Developmental mechanism: In Takestāni, past transitive constructions undergo several changes: (i) ergative case marking of A is lost, (ii) verbal agreement with P is lost, (iii) A clitics become obligatory irrespective of the occurrence of overt A, but they become virtually exclusively cliticized to P, thus singling out P as locus of enclisis vs. A/S. Moreover, P may also show differential object marking, as opposed to S, as in (4) - (5), where definite P takes a distinct form of the demonstrative.
Resulting construction: Past tense transitive constructions show a tripartite alignment: S is the only argument that triggers agreement with the verb, P is the only argument that allows DOM and is the only possible host of A-clitics, A triggers the use of A-clitics. The pattern is shown in (4) - (5).
Type of change: Loss
Alignment in the resulting construction: Tripartite
Global alignment pattern following the change: Nominative-Accusative
Constraints on the distribution of the resulting alignment: The tripartite alignment is restricted to the past tense.
Grammatical domains: Verbal indexation, Case marking
Symmetry: Asymmetric
Type of data: Internal reconstruction
References: Rasekh-Mahand & Izadifar 2016
Comments:
Rasekhahand & Izdifar (2016) describe the alignment of past tense sentences in Tākestāni as nominative-accusative.
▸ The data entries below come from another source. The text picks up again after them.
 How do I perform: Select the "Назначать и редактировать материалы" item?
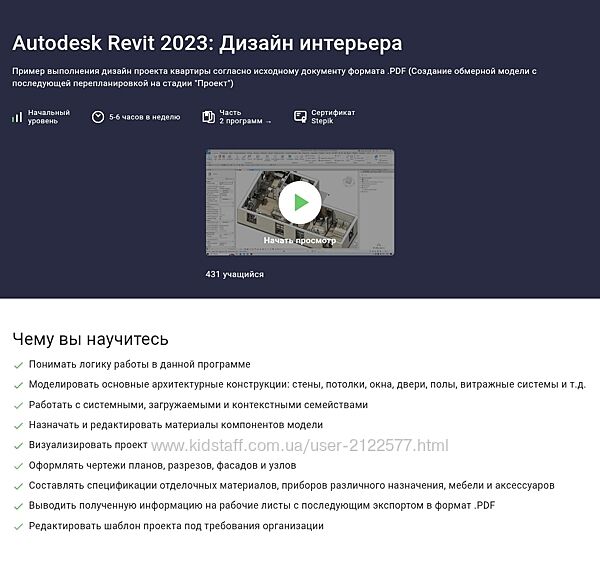click(x=174, y=425)
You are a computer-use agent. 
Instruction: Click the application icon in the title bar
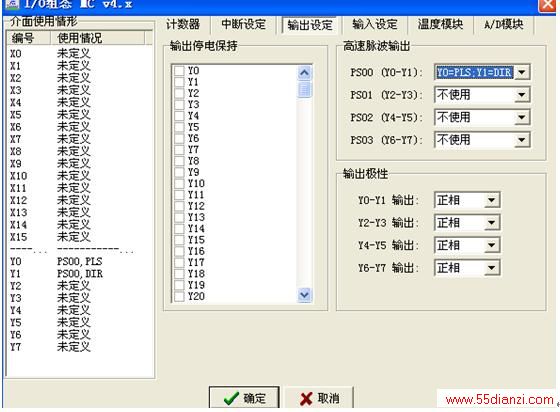pos(11,4)
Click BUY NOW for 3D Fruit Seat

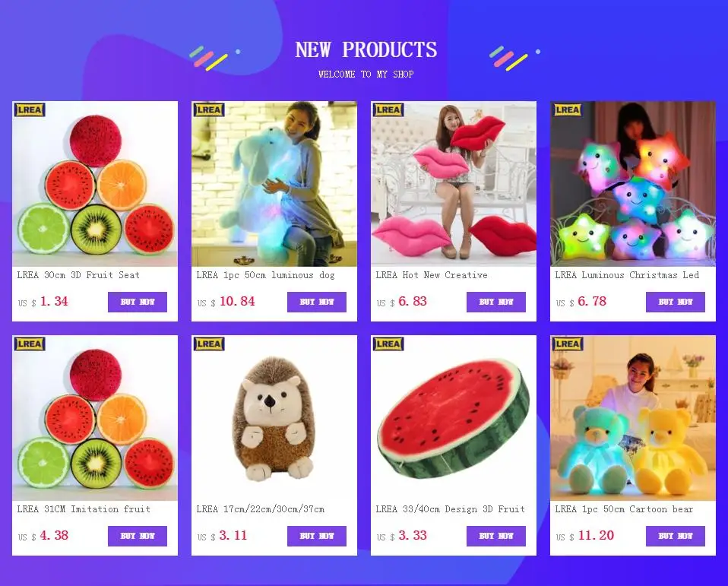click(x=138, y=302)
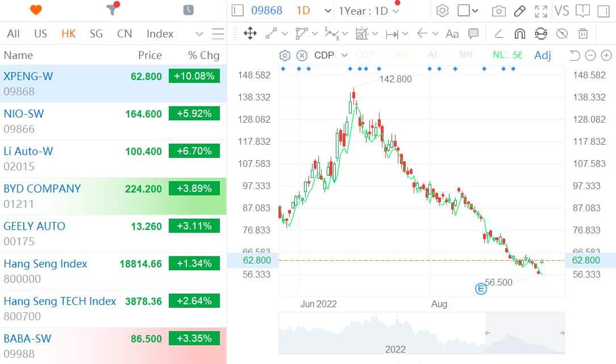Select the text annotation Aa tool
The image size is (616, 364).
pos(452,34)
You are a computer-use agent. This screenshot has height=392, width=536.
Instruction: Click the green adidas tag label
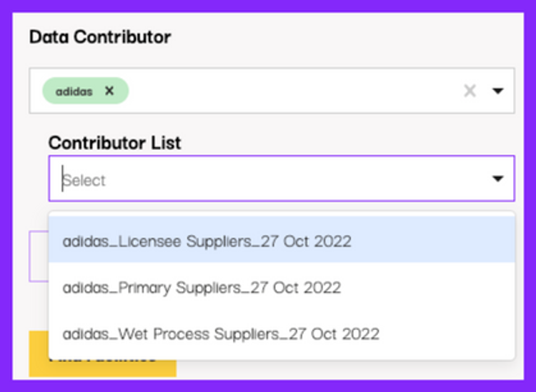pos(74,91)
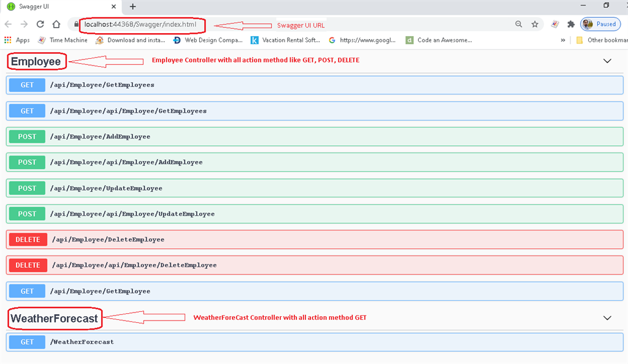Image resolution: width=628 pixels, height=364 pixels.
Task: Open the zoom magnifier in the address bar
Action: tap(518, 24)
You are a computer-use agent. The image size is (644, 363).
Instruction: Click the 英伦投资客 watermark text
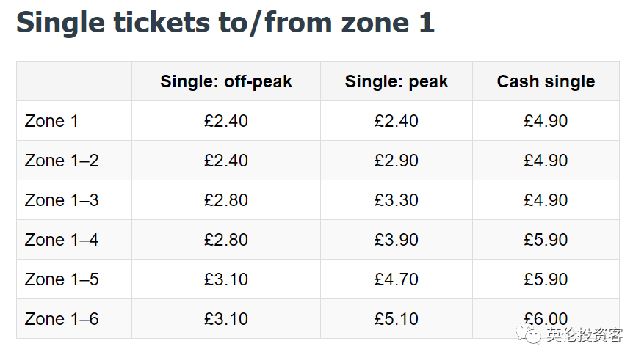click(x=585, y=335)
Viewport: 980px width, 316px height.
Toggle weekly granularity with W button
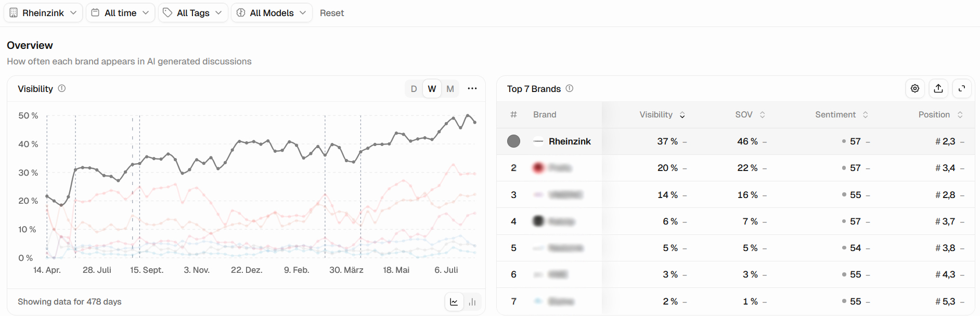point(432,89)
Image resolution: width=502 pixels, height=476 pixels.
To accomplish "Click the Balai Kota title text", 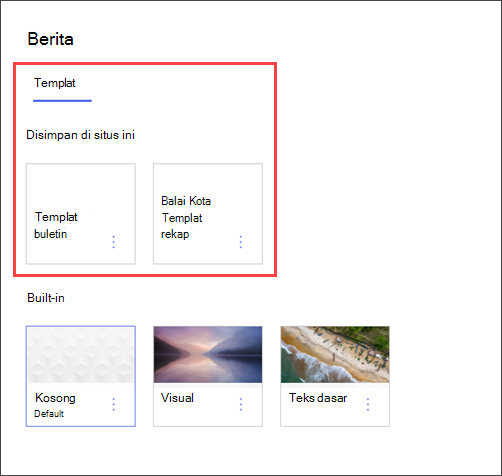I will 186,201.
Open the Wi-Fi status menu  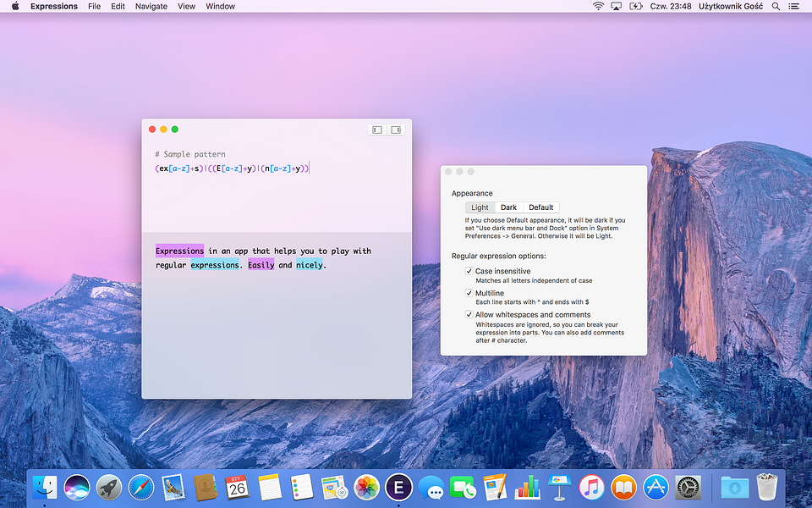pyautogui.click(x=598, y=6)
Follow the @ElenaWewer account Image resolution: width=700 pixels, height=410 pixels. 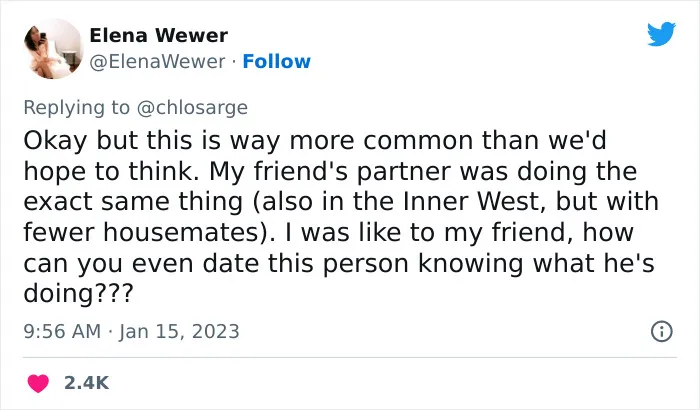[x=276, y=62]
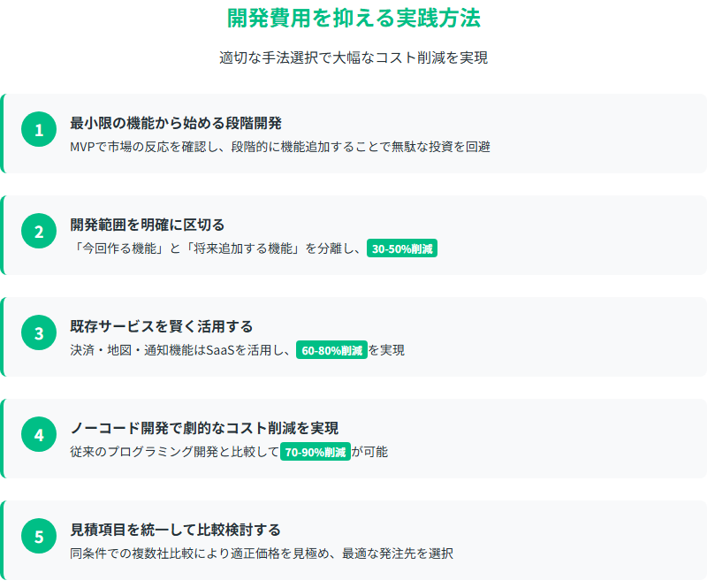Click heading 既存サービスを賢く活用する

pos(162,326)
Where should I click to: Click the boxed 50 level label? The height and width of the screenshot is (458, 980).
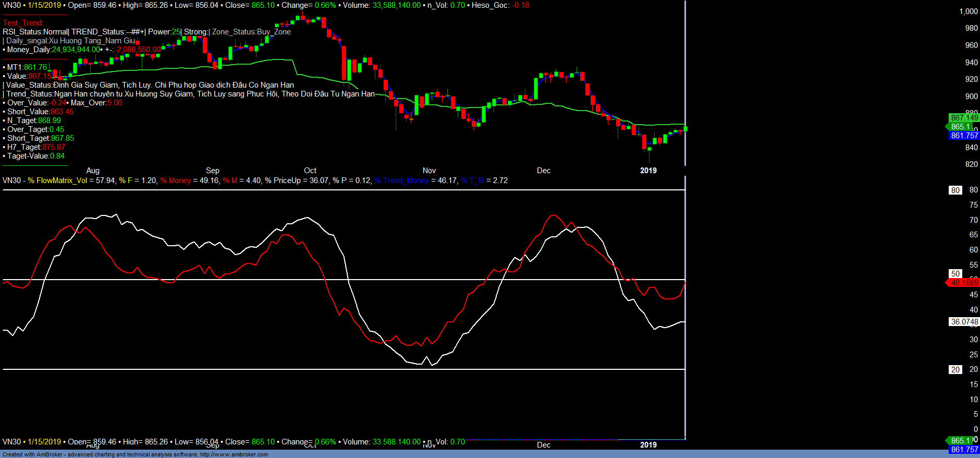[x=955, y=274]
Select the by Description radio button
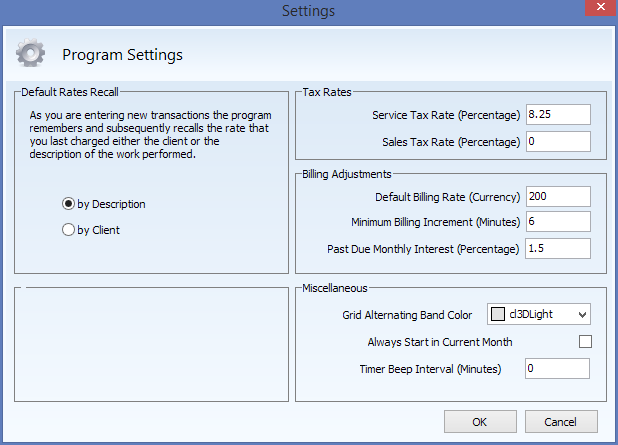This screenshot has width=618, height=445. point(68,204)
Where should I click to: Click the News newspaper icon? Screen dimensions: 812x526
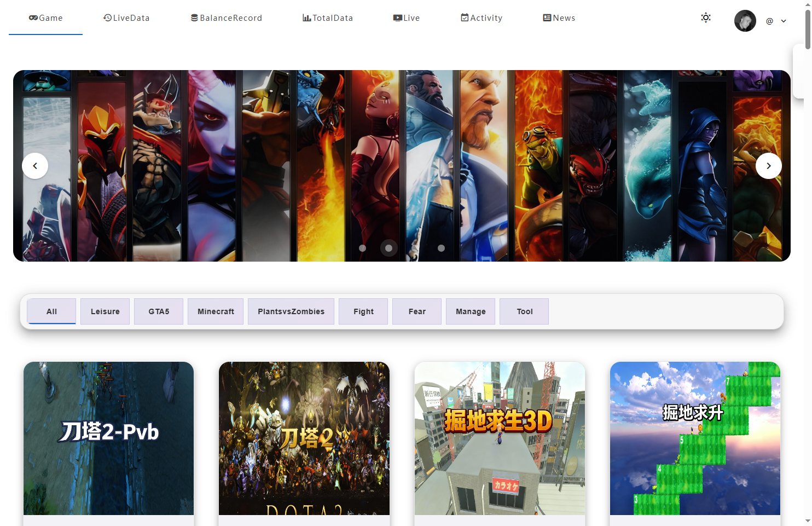click(x=547, y=18)
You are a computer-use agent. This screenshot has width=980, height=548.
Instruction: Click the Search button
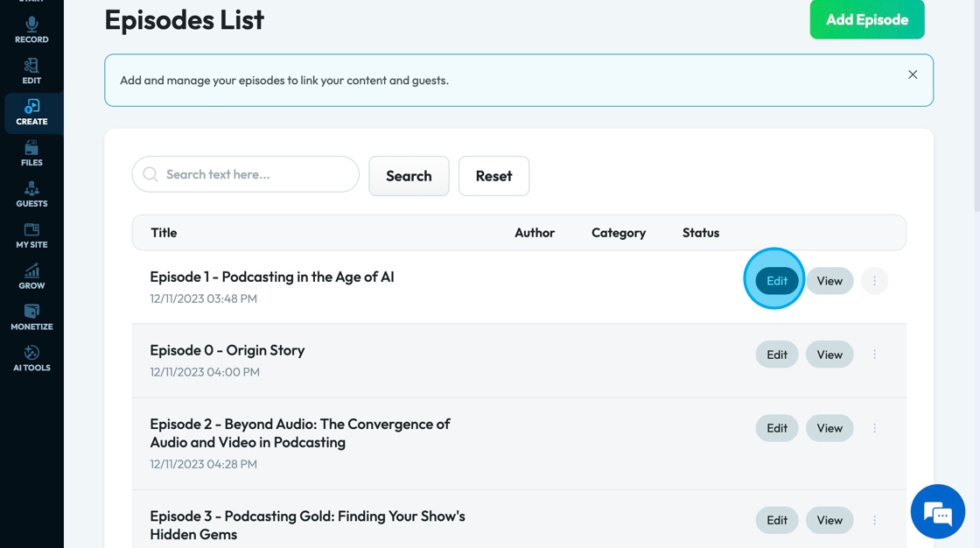(x=409, y=176)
While we do acknowledge the fact that S and P are now marked in different ways, it is clear that S does not yet fully behave as A, hence showing tripartite alignment. We agree with Rasekhahand & Izdifar (2016) that this may be an intermediate stage in a general drift from ergative to nominative alignment in past tenses.
Examples
(1) Eshtehārdi (Tāti dialect) (Indo-European; Rasekh-Mahand & Izadifar 2016:141)
maryam-ā | hasan | beza(d) |
M(F)-erg | H(M) | hit.PST.3SG.M |
'Maryam hit Hasan.'
(2) Eshtehārdi (Tāti dialect) (Indo-European; Yarshater 1969:230)
bābā-š | bemárda |
father(M)-3SG.POSS.M | die.PST.3SG.M |
'His father has died.'
(3) Deravi (Tāti dialect) (Indo-European; Rasekh-Mahand & Izadifar 2016:143)
man | ali(=m) | bind |
1SG.ERG | A(=1SG.ERG) | see.PST |
'I saw Ali.'
(4) Tākestāni (Indo-European; Rasekh-Mahand & Izadifar 2016:148)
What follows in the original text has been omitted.